• RAW DATA:
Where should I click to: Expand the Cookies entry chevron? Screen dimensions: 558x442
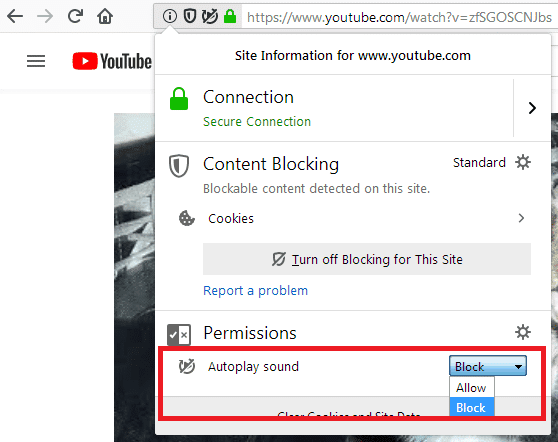tap(521, 218)
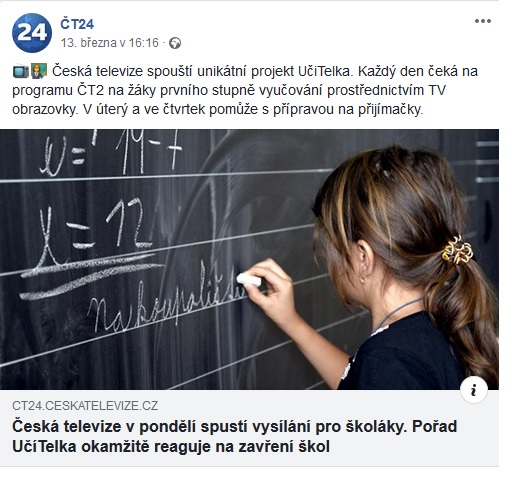The image size is (516, 494).
Task: Click the public globe audience icon
Action: [x=175, y=43]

• ACTIVITY:
Return the listing exactly as it appears, excluding any image.

• SOLUTION TO THIS PROBLEM:
Where should I click to: Expand the Cookies entry chevron? Screen dimensions: 558x442
tap(521, 218)
The image size is (516, 494).
Task: Click the public globe audience icon
Action: [x=175, y=43]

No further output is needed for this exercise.